The problem: Quote all entries in full, exactly.

*** Opening Information supplied ***

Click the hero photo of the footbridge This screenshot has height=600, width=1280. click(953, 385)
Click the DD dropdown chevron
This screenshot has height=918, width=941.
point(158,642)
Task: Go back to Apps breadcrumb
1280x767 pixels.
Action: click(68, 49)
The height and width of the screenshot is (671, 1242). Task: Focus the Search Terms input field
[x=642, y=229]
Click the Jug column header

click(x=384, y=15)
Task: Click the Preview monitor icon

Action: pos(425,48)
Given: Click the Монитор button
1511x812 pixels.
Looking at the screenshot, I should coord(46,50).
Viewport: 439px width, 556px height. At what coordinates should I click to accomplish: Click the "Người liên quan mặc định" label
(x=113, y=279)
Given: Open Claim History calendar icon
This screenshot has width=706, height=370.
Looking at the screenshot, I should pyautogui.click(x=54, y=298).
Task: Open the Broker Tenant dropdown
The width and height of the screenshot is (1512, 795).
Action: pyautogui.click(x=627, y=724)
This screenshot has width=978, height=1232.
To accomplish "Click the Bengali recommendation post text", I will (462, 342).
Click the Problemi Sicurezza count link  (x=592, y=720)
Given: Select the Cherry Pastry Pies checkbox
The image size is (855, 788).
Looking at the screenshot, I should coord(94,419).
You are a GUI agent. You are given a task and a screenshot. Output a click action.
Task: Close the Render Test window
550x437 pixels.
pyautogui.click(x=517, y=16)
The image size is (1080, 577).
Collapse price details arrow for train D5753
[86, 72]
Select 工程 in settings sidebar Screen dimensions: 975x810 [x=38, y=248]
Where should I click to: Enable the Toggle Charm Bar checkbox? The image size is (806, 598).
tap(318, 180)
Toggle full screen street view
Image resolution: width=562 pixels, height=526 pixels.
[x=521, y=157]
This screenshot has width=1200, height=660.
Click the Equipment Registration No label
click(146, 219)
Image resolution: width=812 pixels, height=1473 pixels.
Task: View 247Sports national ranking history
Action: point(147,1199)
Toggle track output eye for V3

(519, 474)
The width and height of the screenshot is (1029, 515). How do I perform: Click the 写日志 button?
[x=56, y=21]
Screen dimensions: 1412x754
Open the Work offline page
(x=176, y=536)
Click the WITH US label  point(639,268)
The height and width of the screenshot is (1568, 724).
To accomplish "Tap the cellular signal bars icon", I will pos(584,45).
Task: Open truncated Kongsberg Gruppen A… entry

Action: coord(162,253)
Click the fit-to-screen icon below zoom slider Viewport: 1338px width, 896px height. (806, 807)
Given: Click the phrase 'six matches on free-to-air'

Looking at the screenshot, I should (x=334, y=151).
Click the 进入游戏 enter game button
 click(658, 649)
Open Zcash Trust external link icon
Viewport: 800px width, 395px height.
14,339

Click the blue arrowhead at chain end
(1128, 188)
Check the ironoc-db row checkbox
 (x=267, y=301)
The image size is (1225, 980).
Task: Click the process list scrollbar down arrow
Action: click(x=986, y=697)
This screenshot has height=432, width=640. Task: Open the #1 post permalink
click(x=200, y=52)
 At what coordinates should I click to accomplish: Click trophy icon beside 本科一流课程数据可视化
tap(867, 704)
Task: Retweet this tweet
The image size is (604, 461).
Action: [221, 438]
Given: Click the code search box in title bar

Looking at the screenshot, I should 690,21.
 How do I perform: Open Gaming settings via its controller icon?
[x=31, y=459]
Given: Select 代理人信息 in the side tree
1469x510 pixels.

*** Closing Information supplied ***

Response to this task:
Click the hero photo of the footbridge This screenshot has height=600, width=1280. click(953, 385)
Click the DD dropdown chevron
This screenshot has height=918, width=941.
point(158,642)
Task: Go back to Apps breadcrumb
1280x767 pixels.
Action: click(68, 49)
The height and width of the screenshot is (671, 1242). Task: Focus the Search Terms input field
[x=642, y=229]
Click the Jug column header

click(x=384, y=15)
Task: Click the Preview monitor icon

Action: pos(425,48)
Given: Click the Монитор button
1511x812 pixels.
Looking at the screenshot, I should coord(46,50).
Viewport: 439px width, 556px height. At what coordinates should I click to accomplish: Click the "Người liên quan mặc định" label
(x=113, y=279)
Given: Open Claim History calendar icon
This screenshot has width=706, height=370.
Looking at the screenshot, I should pyautogui.click(x=54, y=298).
Task: Open the Broker Tenant dropdown
The width and height of the screenshot is (1512, 795).
Action: pyautogui.click(x=627, y=724)
This screenshot has width=978, height=1232.
To accomplish "Click the Bengali recommendation post text", I will (462, 342).
Click the Problemi Sicurezza count link  (x=592, y=720)
Given: Select the Cherry Pastry Pies checkbox
The image size is (855, 788).
Looking at the screenshot, I should coord(94,419).
You are a GUI agent. You are given a task and a screenshot. Output a click action.
Task: Close the Render Test window
550x437 pixels.
pyautogui.click(x=517, y=16)
The image size is (1080, 577).
Collapse price details arrow for train D5753
[86, 72]
Select 工程 in settings sidebar Screen dimensions: 975x810 [x=38, y=248]
Where should I click to: Enable the Toggle Charm Bar checkbox? The image size is (806, 598).
tap(318, 180)
Toggle full screen street view
Image resolution: width=562 pixels, height=526 pixels.
[x=521, y=157]
This screenshot has width=1200, height=660.
Click the Equipment Registration No label
click(146, 219)
Image resolution: width=812 pixels, height=1473 pixels.
Task: View 247Sports national ranking history
Action: point(147,1199)
Toggle track output eye for V3

(519, 474)
The width and height of the screenshot is (1029, 515). How do I perform: Click the 写日志 button?
[x=56, y=21]
Screen dimensions: 1412x754
Open the Work offline page
(x=176, y=536)
Click the WITH US label  point(639,268)
The height and width of the screenshot is (1568, 724).
To accomplish "Tap the cellular signal bars icon", I will pos(584,45).
Task: Open truncated Kongsberg Gruppen A… entry

Action: coord(162,253)
Click the fit-to-screen icon below zoom slider Viewport: 1338px width, 896px height. (806, 807)
Given: Click the phrase 'six matches on free-to-air'

Looking at the screenshot, I should (x=334, y=151).
Click the 进入游戏 enter game button
 click(658, 649)
Open Zcash Trust external link icon
Viewport: 800px width, 395px height.
14,339

Click the blue arrowhead at chain end
(1128, 188)
Check the ironoc-db row checkbox
 (x=267, y=301)
The image size is (1225, 980).
Task: Click the process list scrollbar down arrow
Action: click(x=986, y=697)
This screenshot has height=432, width=640. Task: Open the #1 post permalink
click(x=200, y=52)
 At what coordinates should I click to accomplish: Click trophy icon beside 本科一流课程数据可视化
tap(867, 704)
Task: Retweet this tweet
The image size is (604, 461).
Action: [221, 438]
Given: Click the code search box in title bar

Looking at the screenshot, I should 690,21.
 How do I perform: Open Gaming settings via its controller icon?
[x=31, y=459]
Given: Select 代理人信息 in the side tree
1469x510 pixels.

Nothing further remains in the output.